→ GIVEN PASSAGE:

• • • • •

Douglas was incensed, and his anger elicited his eloquence, as he rose in defense of the principle of free speech:
Full and free discussion has indeed been the first article of our faith. We have founded our political system on it. It has been the safeguard of every religious, political, philosophical, economic, and racial group amongst us. We have counted on it to keep us from embracing what is cheap and false; we have trusted the common sense of our people to choose the doctrine true to our genius and to reject the rest. This has been the one single outstanding tenet that has made our institutions the symbol of freedom and equality. We have deemed it more costly to liberty to suppress a despised minority than to let them vent their spleen. We have above all else feared the political censor. We have wanted a land where our people can be exposed to all the diverse creeds and cultures of the world.38
Black dissented as well, and in the years to come “Black and Douglas, dissenting,” would become a staple of the Vinson Court. By the time Warren arrived, Douglas’s views were steadfast and hardening. He believed simply that government intruded too deeply in the lives of its citizens, and as a judge he enjoyed clipping the wings of government officials at all levels who stymied civil liberties. Douglas eventually would draft the Court’s signature work on the privacy of the individual, and thus of the limit of legitimate government interference in the lives of its citizens. The Court, in Douglas’s view, existed to protect those citizens—to demand the fulfillment of their rights in the face of a government sometimes all too willing to subordinate them. In his core, Douglas was an individualist, and though he would become the whipping boy for generations of conservatives, he was, in many ways, one of them: rugged, independent, suspicious of the state, and committed to the individual.

• • • • •

→ DATA EXCERPTS:

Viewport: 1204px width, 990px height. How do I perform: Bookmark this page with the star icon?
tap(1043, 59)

• • • • •

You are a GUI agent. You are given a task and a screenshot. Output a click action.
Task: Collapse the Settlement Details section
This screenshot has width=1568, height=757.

• • • • •

→ GOALS:
a) In the passage on Douglas, what phrase would become a staple of the Vinson Court?
b) Pick up the passage on Douglas after its last sentence and write the next part.

→ ANSWERS BELOW:
a) "Black and Douglas, dissenting"

b)
Black appreciated Douglas’s idiosyncrasies. They were singular men, willing to live apart from those around them. Black in his years as a justice would disappoint many of his Alabama friends. Douglas would disappoint almost everyone who cared about him personally. And so they found each other, and they liked and appreciated each other. When Stone died on the bench, Douglas hoped Black would ascend to the chief justiceship. When Vinson died in his apartment, Douglas again pulled for his Southern colleague. This time, it was Warren who received the nod.
In 1953, Warren and Douglas were two of America’s most prominent Western politicians, and though they were of different parties, their paths had crossed. Warren recalled meeting Douglas at legal gatherings, but said they were only “slightly acquainted.”39 Douglas thought their bond deeper, and was one of thousands who took the time to write to Warren to express his sympathies and well-wishes for Honey Bear when she was struck with polio. The letter, Warren said in reply, “touched us deeply,” adding that Honey Bear was looking forward to reading Douglas’s memoir, Of Men and Mountains.40 Given his regard for Warren, Douglas remembered being “more delighted than surprised” when Eisenhower named Warren to the Court.41
And so, on the first weekend of October in 1953, Warren signed the papers resigning the governorship of California and flew to Washington to join his new colleagues, whose work had now become his and whose family he would now preside over. So quick was Warren’s transition from governor to chief justice that he arrived without a robe and had to borrow one. At precisely noon on October 5, 1953, the Court clerk read Warren’s appointment, and Warren took the judicial oath. He then was escorted to the Court’s center chair, reserved for the chief justice, and as he stepped up to occupy it, Warren tripped on the hem of the borrowed robe, almost falling into the chair. “I suppose it could be said that I literally stumbled onto the bench,” he remembered.42
President Eisenhower and his wife attended the ceremony, as did Richard and Pat Nixon. Warren’s old friend and trusted aide Warren Olney III was on hand as well, waiting for admission to the Supreme Court bar, as he had come to work for the Justice Department as an assistant attorney general. Nixon moved for Olney’s admission (and muffed his line, presenting Olney for “nomination” rather than “admission,” a slip that Warren noted and could not resist including in his memoirs). 43 From his post, Warren administered the oath to his old friend.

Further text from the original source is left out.